Avoid: Models that do not offer multiple stages. Sharpening too often or for too long could shorten the lifespan of the knife. "If you use an electric model too often—more than about three times a year—you can remove so much metal that you'll alter the original design of the knife, so it can't be used how it was manufactured to be used," says Curtis-Wellings.
Whetstones or Sharpening Stones
With a whetstone, "you have control over everything—over how much material gets removed, and over the shape, angle, and level of finish," Kramer says.
There are many types of sharpening stones, and you typically need two or three in varying abrasion levels—or a two- or three-sided stone. And then you'll have to learn how to use them correctly.
The basic idea is to stroke the knife back and forth across the stone's surface while holding it steady at a prescribed angle. But the motion isn't intuitive, and it isn't easy to keep that angle consistent. Taking a sharpening class at a knife store or watching instructional videos (try YouTube or your knife manufacturer's website) can help.
Even so, it's a skill that requires practice and one that even some professional cooks never master.
"I'm terrible at stone sharpening," says Jess Pryles, barbecue expert and author of "Hardcore Carnivore: Cook Meat Like You Mean It" (Agate Surrey, 2018), who relies on sharp knives for butchering meat. "So I use an electric belt sharpener at home."
Who it's for: Dedicated foodies or knife enthusiasts willing to invest the time to choose the right stone or stones and practice the correct technique. "Sitting down with your stones to tune up your knives is just another way to stay in touch with your tools and pay attention to the act of cooking," Kramer says.
Price: $30 to $300 per stone
Pros: Sharpening stones are versatile and the best way to achieve a factory-sharp edge at home. High-quality stones should last a lifetime.
Cons: Choosing the right type of stone or stones can be confusing, and there's a steep learning curve to master the correct sharpening technique, Aidells says. Sharpening itself can be time consuming—5 to 20 minutes per knife. Water stones and oil stones require soaking and/or lubricating with water or light mineral oil, and steel dust can end up all over your counter, so it's a messy job, Carmona says.
Avoid: Extremely coarse stones, which may damage your knife. "Look for a stone without inconsistencies in the grit or anomalies in the surface," Kramer says.
Honing and Sharpening Rods or 'Steels'
There's a lot of confusion about what to do with that rod that comes in many knife blocks, says Brendan Walsh, dean of the School of Culinary Arts at the Culinary Institute of America. But a basic honing rod (also called a steel) is an important part of knife maintenance.

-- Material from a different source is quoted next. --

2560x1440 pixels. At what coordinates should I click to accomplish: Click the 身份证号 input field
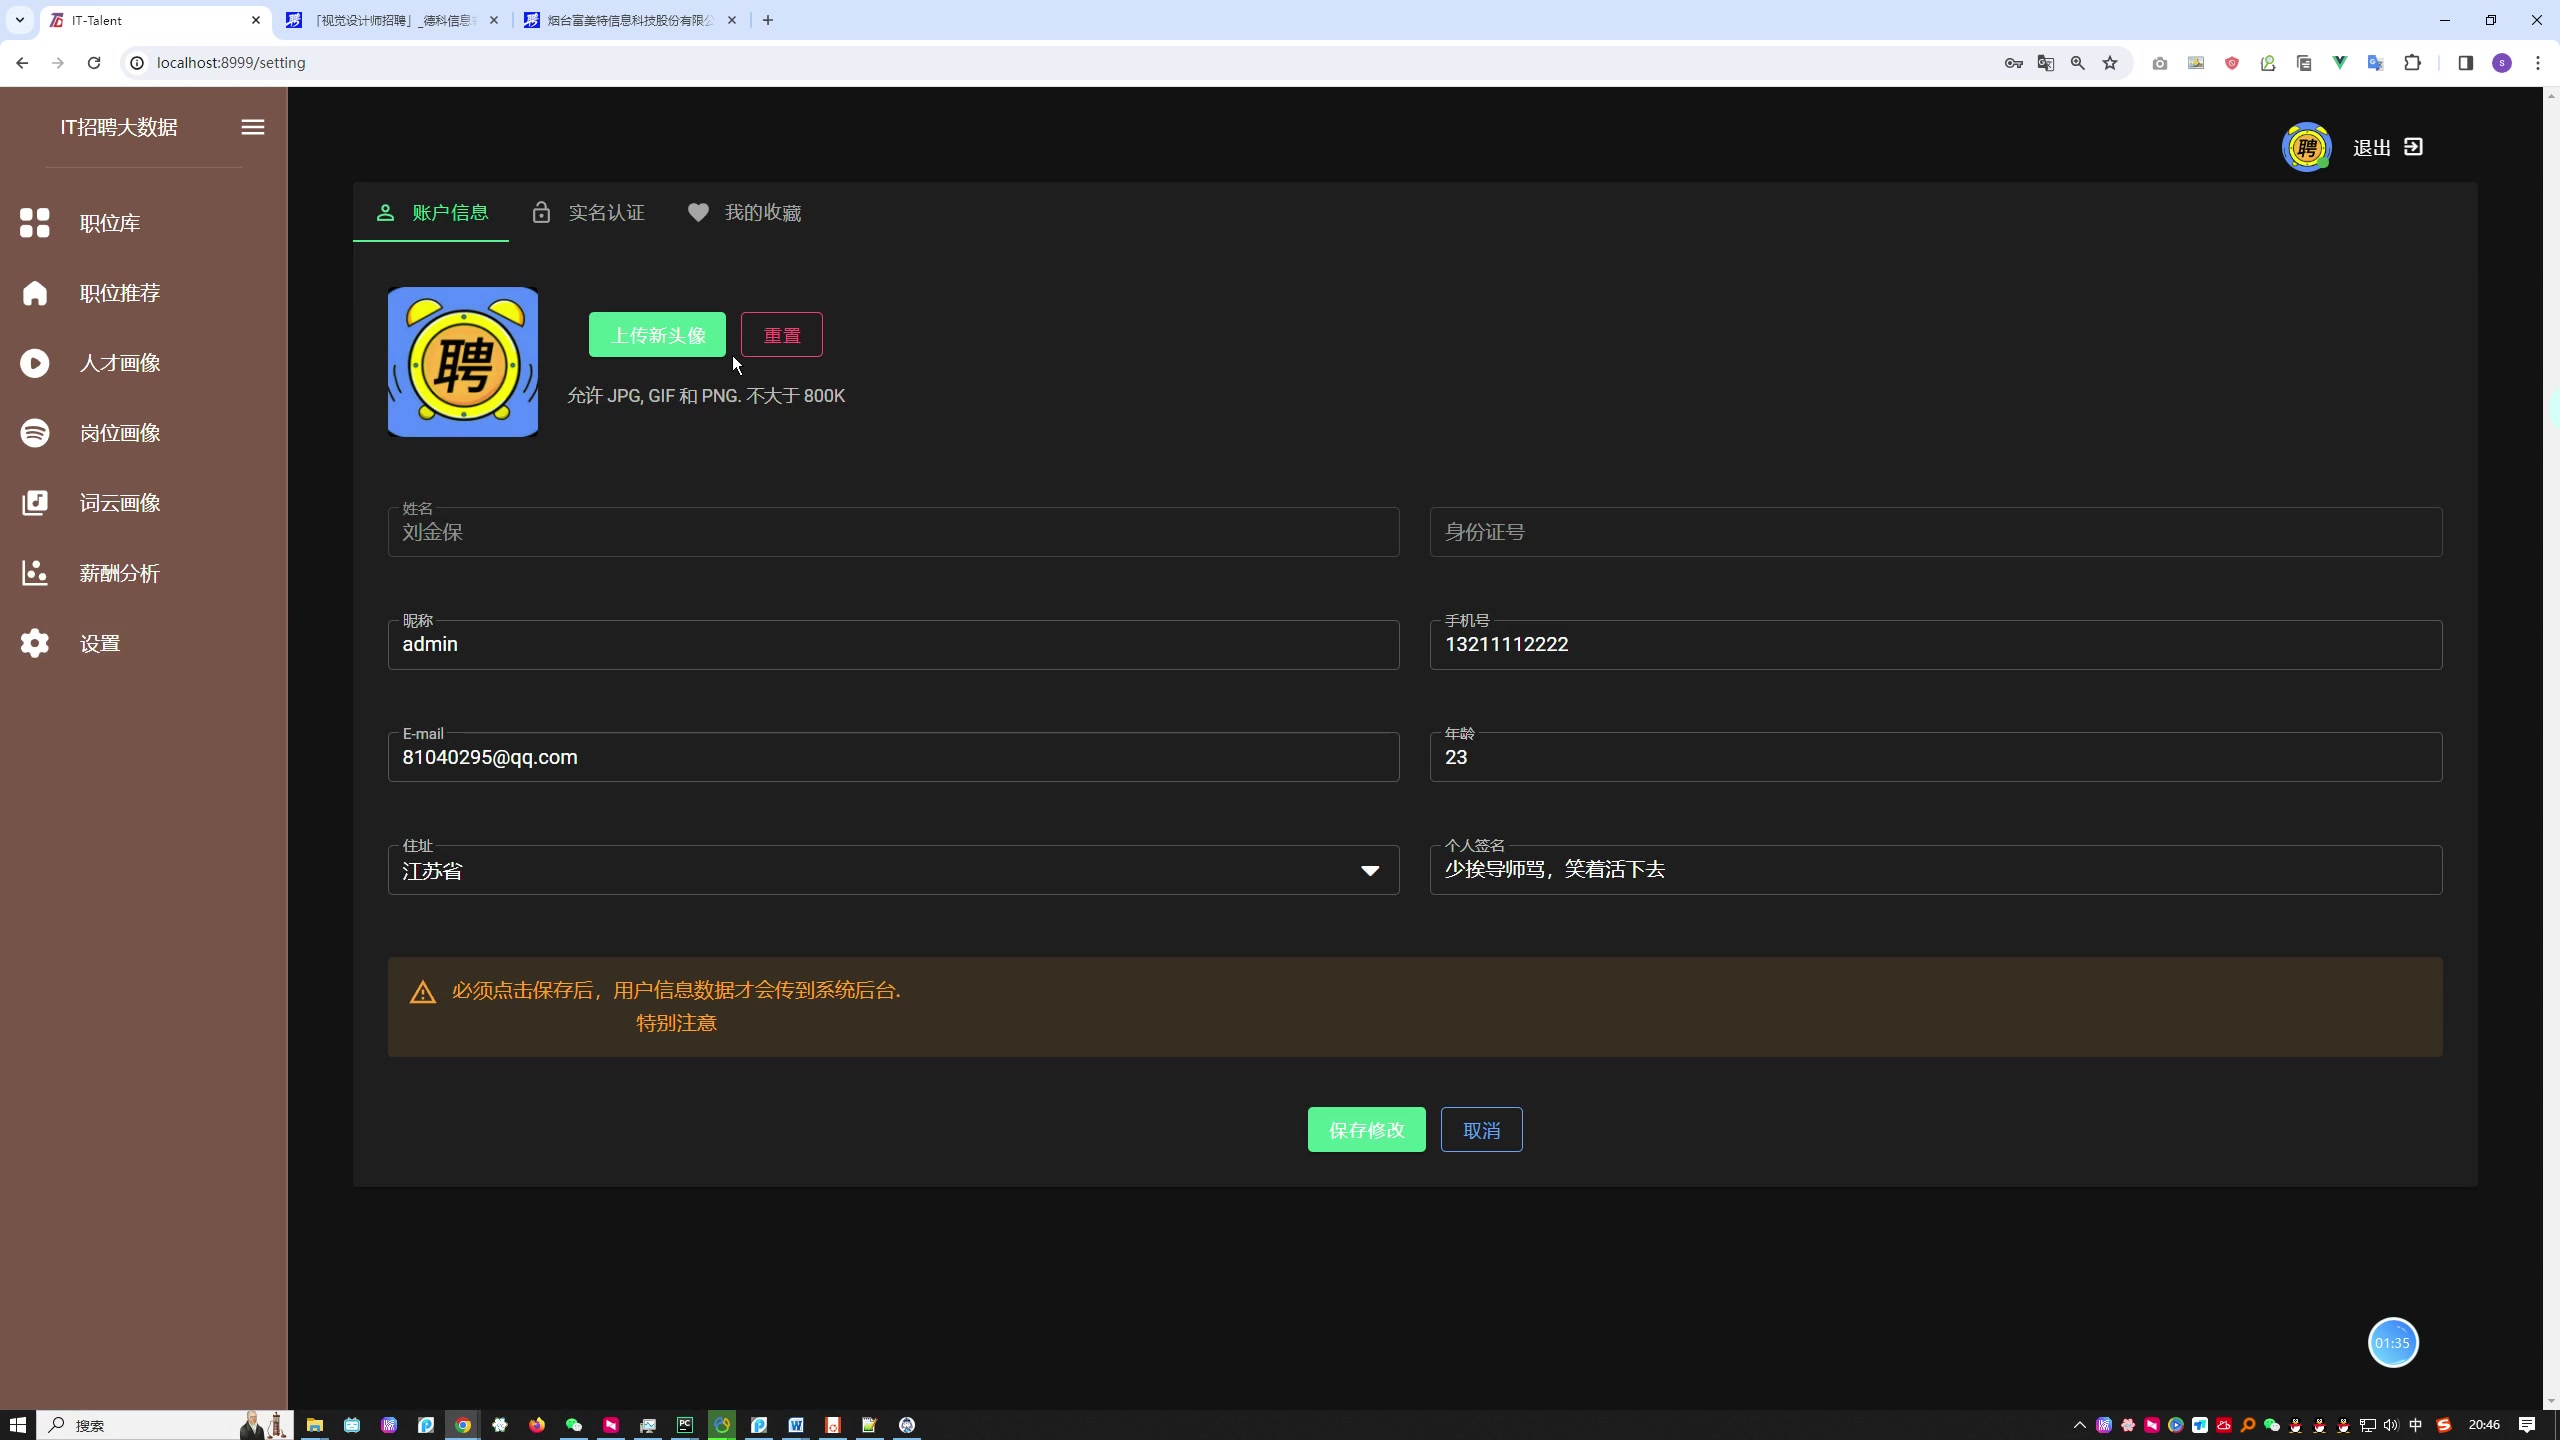[1935, 532]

Honing steels are made from ridged steel or from fine ceramic. When you run your knife's blade along the surface of a honing rod, friction helps realign the edge, straightening metal fibers that have become bent during the cutting process. (Imagine standing blades of grass back up after they've been flattened.)

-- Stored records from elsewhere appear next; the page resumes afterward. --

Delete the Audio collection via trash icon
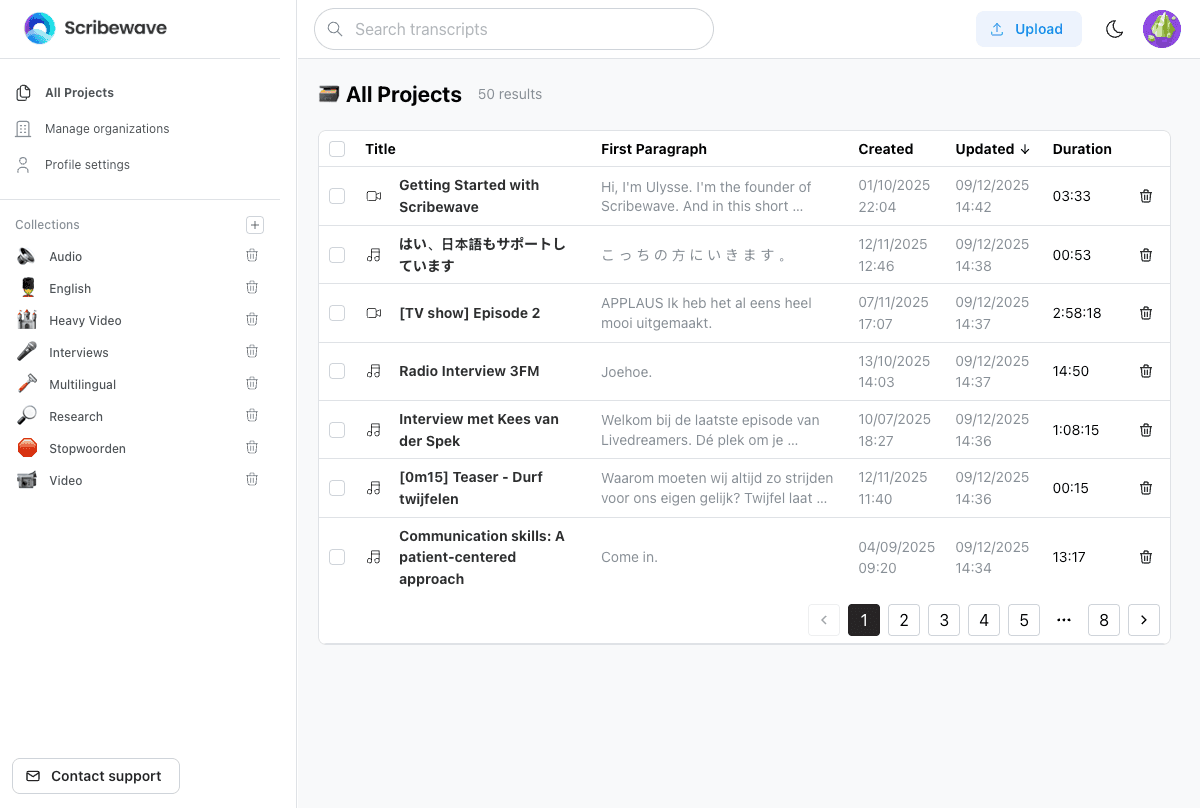The height and width of the screenshot is (808, 1200). 252,255
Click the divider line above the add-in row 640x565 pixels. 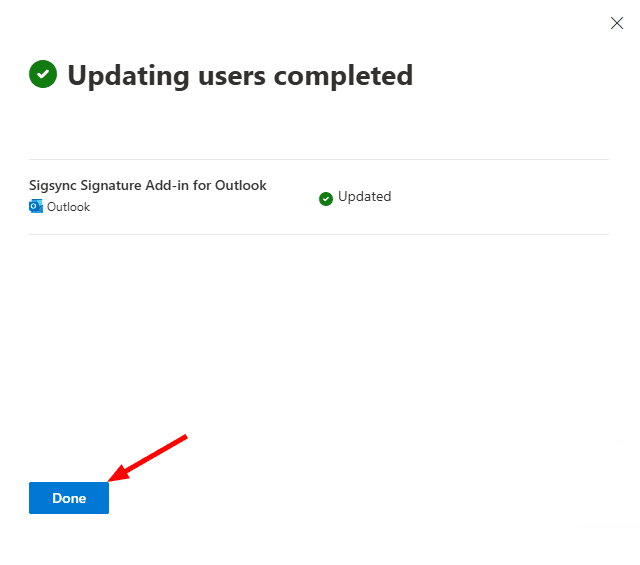click(319, 159)
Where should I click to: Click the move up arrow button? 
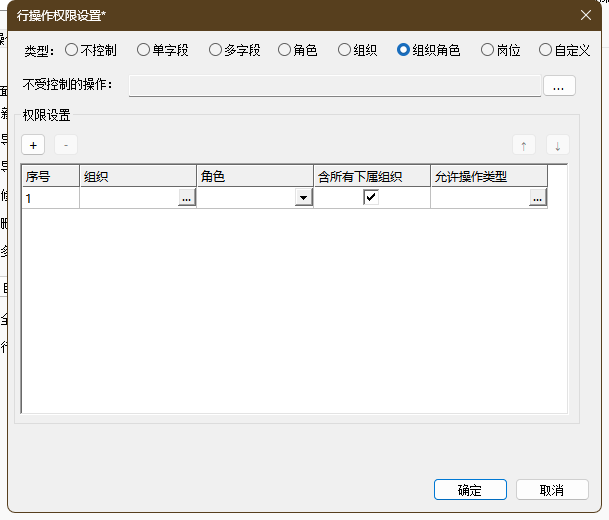coord(523,145)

There are also sharpening rods—confusingly, also known as sharpening steels, even when they're not made of steel at all, but diamond or ceramic abrasive. These—unlike honing steels—remove a small amount of metal from the blade as they sharpen it.
Who it's for: Honing rods or steels are for everyone. Honing after every few uses will help your knife perform better and can help extend the time between sharpening, Flynn says. Sharpening rods are great for tune-ups (every few weeks) between professional sharpening—or home whetstone or electric sharpening. And they're the best way to sharpen a serrated knife yourself, Carmona says.
Price: $40 to $100. One might be included in a set of knives that comes with a block.
Pros: A honing steel will help maintain the edge of your knife between sharpenings and may mean you have to sharpen less frequently.
Cons: There's a slight learning curve to master the correct use.
Avoid: Trying to sharpen with a honing steel or trying to hone with a sharpening steel.